Rosa got up, too, and put her shoes on. ‘I’m glad you said all that. I think I will see you on Friday.’
‘If you do,’ Fran said, already flipping through her calendar and reaching for a manila folder from the stack on her desk, ‘If you do, then perhaps we could start with what’sreally making you unhappy.’
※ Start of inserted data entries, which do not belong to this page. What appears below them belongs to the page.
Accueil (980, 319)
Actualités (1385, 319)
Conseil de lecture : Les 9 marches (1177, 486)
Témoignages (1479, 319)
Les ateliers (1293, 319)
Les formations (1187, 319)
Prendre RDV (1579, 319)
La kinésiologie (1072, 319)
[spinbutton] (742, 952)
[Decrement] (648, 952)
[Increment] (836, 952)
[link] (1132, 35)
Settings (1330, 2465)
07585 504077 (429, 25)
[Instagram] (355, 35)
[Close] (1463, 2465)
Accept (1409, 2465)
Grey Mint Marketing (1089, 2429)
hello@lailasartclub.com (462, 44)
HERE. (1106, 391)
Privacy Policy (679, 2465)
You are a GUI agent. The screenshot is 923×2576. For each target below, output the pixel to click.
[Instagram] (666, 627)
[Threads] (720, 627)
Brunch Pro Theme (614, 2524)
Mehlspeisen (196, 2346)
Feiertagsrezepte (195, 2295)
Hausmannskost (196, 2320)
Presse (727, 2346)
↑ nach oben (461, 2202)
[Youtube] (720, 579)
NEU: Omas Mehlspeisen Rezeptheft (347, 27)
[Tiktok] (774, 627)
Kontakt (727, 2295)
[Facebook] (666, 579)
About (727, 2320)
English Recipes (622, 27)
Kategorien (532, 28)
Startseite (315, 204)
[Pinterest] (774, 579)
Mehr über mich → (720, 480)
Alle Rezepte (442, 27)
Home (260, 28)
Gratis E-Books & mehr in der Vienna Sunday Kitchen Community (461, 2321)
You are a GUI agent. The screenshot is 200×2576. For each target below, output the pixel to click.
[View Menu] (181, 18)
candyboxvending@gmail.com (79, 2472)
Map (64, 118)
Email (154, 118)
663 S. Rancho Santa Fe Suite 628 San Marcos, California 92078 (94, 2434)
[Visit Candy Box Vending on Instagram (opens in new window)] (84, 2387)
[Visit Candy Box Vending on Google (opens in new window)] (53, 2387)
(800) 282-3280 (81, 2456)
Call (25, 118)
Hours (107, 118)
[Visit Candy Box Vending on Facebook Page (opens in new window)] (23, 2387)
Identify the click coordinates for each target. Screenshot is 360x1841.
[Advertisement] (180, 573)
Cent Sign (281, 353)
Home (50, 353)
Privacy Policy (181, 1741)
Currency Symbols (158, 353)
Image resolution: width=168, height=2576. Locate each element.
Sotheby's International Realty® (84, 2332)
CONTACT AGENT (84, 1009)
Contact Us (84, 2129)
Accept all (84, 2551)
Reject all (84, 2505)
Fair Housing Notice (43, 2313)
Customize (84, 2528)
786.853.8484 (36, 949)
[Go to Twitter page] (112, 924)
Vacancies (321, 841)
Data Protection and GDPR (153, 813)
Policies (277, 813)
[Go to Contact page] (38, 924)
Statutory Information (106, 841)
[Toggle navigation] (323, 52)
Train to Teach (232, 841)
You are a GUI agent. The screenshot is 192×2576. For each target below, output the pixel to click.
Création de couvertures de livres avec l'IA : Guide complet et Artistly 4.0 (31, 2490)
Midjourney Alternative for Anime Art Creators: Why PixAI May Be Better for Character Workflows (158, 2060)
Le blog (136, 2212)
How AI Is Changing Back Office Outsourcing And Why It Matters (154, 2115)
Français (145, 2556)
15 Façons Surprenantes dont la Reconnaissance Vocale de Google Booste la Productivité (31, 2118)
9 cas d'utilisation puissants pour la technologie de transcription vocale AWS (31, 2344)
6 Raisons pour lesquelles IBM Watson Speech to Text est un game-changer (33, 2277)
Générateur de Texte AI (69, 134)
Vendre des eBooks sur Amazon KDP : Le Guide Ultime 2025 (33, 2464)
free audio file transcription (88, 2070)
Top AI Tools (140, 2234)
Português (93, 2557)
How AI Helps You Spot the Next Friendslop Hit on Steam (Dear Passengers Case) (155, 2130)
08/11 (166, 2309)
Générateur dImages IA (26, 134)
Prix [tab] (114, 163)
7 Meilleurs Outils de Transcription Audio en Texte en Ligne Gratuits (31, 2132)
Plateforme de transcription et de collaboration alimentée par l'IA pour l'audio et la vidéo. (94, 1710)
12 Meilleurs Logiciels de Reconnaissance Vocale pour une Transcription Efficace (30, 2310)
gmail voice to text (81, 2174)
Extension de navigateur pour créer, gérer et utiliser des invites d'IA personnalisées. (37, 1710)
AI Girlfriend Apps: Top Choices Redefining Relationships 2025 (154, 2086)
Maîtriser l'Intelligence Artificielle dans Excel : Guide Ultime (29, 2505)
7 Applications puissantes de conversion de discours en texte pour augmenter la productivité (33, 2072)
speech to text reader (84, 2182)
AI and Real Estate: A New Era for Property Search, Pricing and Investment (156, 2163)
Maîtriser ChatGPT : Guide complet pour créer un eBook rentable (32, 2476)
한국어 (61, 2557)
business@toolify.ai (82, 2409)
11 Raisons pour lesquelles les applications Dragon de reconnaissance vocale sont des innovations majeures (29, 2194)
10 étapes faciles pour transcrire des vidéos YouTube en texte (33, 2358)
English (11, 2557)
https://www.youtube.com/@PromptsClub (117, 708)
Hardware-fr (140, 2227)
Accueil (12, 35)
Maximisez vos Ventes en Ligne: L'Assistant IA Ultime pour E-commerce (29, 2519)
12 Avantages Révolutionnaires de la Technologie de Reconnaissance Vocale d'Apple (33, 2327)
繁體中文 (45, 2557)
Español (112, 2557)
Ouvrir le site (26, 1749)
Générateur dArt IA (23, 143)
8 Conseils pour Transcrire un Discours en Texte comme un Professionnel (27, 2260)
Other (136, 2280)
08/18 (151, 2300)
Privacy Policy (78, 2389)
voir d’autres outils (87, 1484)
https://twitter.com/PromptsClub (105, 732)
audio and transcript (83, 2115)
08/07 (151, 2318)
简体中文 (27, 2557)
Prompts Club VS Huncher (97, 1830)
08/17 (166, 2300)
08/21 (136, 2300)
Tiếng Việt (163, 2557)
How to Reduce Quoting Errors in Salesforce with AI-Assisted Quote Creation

‘Sure,’ Rosa said softly, letting herself out. ‘As if I knew.’
*
Fran sat for a while after Rosalind Larson had left, sinking carefully into a self-induced trance. She had skimmed the notes on the next patient and put his folder back in the pile; there were still ten minutes until he arrived. She had set her mental clock for five minutes, but she was aware before that that her habitual trained blankness was disturbed. It was not that Rosa had challenged her methods — patients often did that in the early stages — it was more the simplicity of Rosa’s statement of her needs. Not that her needs were simple, Fran thought, realising now that she had no hope of her rest. The needs themselves were sophisticated, but Rosa seemed to have a rare ability to go to the heart of them. Something she had said still resonated: ‘Nothing of you comes out to meet me. Nothing.’ She’d heard words like this before. ‘You’re a withholder, Fran,’ Mick had said to her, long before they separated. ‘You withhold love, affection, approval, trust. No wonder you’re so attracted to Freudian methods, after everyone else in the whole universe has thrown them out. They could have been designed for people like you, terrified to show anything of yourself.’